The logistics sector has seen a large increase in investment in innovation and has become an area in which traditional players are increasingly confronted with new players and new competitive dynamics. This determines the need to consolidate the supply chain around the end-customer to provide him with an experience that meets his expectations, ensuring price transparency, the possibility to track the purchase and adequate digital service.
More and more often we hear about logistics in association with concepts such as Big data, IoT, self-driving trucks, digital twin, drones and robots, all tools that contribute to the growth of competitiveness of the major players in the industry.
Logistics and innovation, technologies
The McKinsey Global Institute has made research on the evolution of logistics, analyzing how much the role of Artificial Intelligence applications will impact the industry by 2030. The research highlighted 10 technologies that can revolutionize the operation and management of the warehouse:
- Multi shuttle system: automatic systems that do not require the intervention of operators in the arrangement of goods
- Analytics tools: algorithms that support operators in performance analysis and forecasting
- Optical recognition: sensors used to scan and recognize objects
- Conveyor belt connections: connections between multiple belts that analyze various item flows
- Management system: software that analyzes the data flows of the warehouse
- Smart storage: advanced solutions for storing and retrieving goods in the warehouse
- 3D printing: autonomous realization of tools with different materials
- Swarm AGV Robots: vehicles that move goods, following software commands
- Smart glasses: augmented reality glasses that allow you to receive more information on certain products
- Picking robots: robotic arms capable of imitating human movements.
The software developed in this area and the technological innovations adopted by some companies have become the differentiation key that contributes to the creation of brand loyalty, internal business efficiency and sustainable profit growth. In contrast, companies stuck on traditional approaches and turning their backs on digitization risk falling behind new market entrants.

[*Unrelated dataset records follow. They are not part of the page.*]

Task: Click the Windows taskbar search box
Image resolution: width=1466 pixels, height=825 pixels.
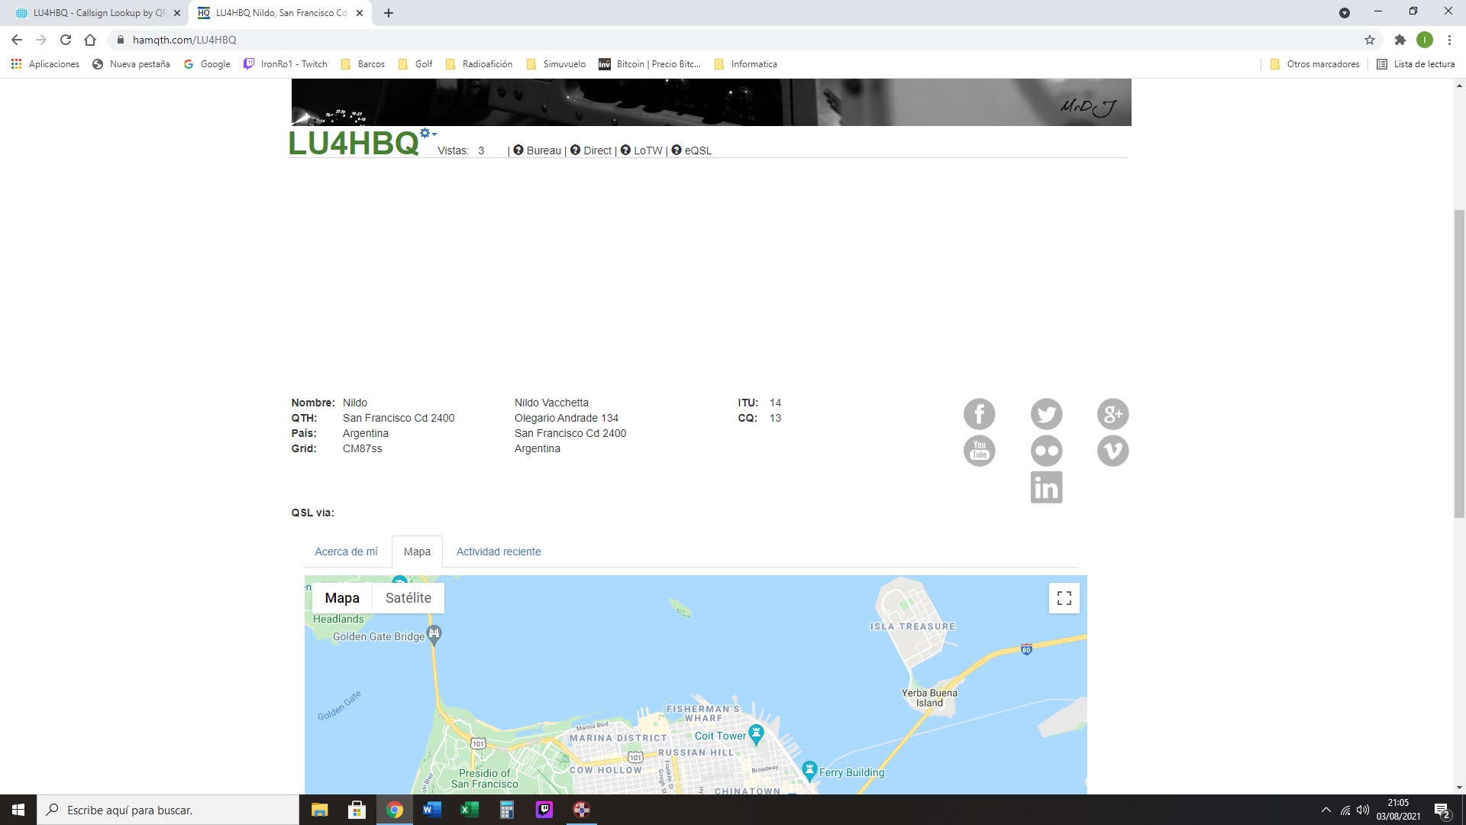Action: (168, 810)
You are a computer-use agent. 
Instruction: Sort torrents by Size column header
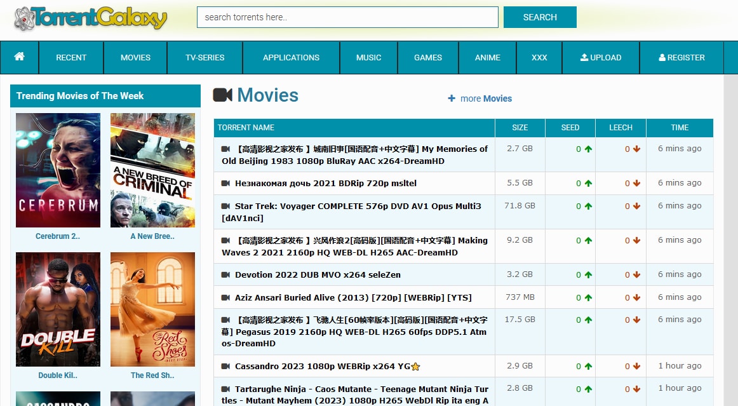[520, 128]
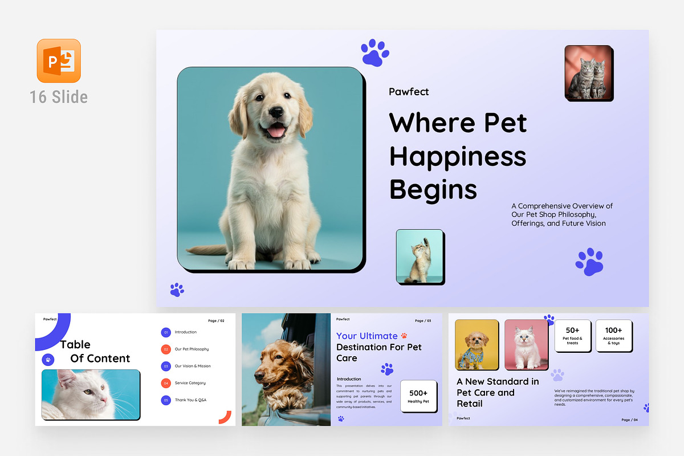The height and width of the screenshot is (456, 684).
Task: Select the blue paw print icon above Pawfect title
Action: click(374, 53)
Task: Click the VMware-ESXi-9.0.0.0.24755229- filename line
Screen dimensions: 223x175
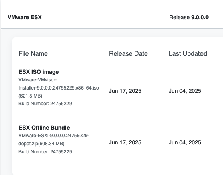Action: [54, 136]
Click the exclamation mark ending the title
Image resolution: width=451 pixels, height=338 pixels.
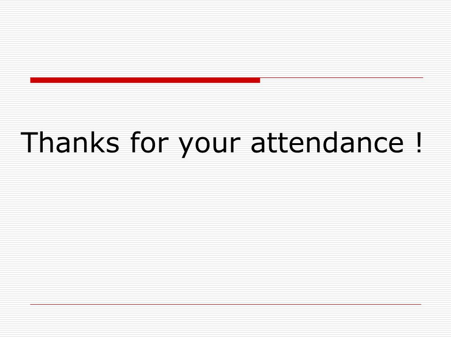coord(419,143)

Logistics and innovation, use cases
For example, the implementation of automation in the logistics industry is a relevant technology driver, capable of streamlining processes in areas as diverse as managing the collection of data on consumer and market preferences, automated order processing, warehouse workflows and deliveries. But, more than anything else, automation in logistics implies transparency. This is the only way to monitor the data flows that feed the supply chain at every point in real-time, eliminating the risk of human error and, consequently, making the entire system more efficient.
Another example of innovation in this area involves the use of SaaS models and digital platforms. These make it possible to direct customers to services that interact seamlessly with each other and operate using the same data sources.
Moreover, by using tools of this type, customers do not need to access different services because they will be able to perform all functions through a single software. Each element that is customized for a specific business is automatically applied to all related solutions. In this way, a digital platform enables logistics providers to equip their customers with solutions that meet their needs through a subscription. Customers gain by reducing costs and time spent on manually setting up their IT infrastructure, while the provider increases its customer base and places the pivot of its logistics services structure on them.
Often Saas and digital platforms also play a key role in the support they can provide for the analysis of large amounts of data. Having a lot of data coming from heterogeneous sources and used in different areas implies the need to have a data-driven approach, but above all to have a tool able to order, group, map and process data to introduce innovation in the entire logistics process. Only in this way can data become a powerful input that can generate added value to the logistics service offered.
These applications represent concrete examples of the direction in which the logistics sector is heading. In this perspective, it becomes necessary to adapt the existing technology architecture to the market and exploit innovation to extract from data and processes the added value that the customer needs and will be able to recognize.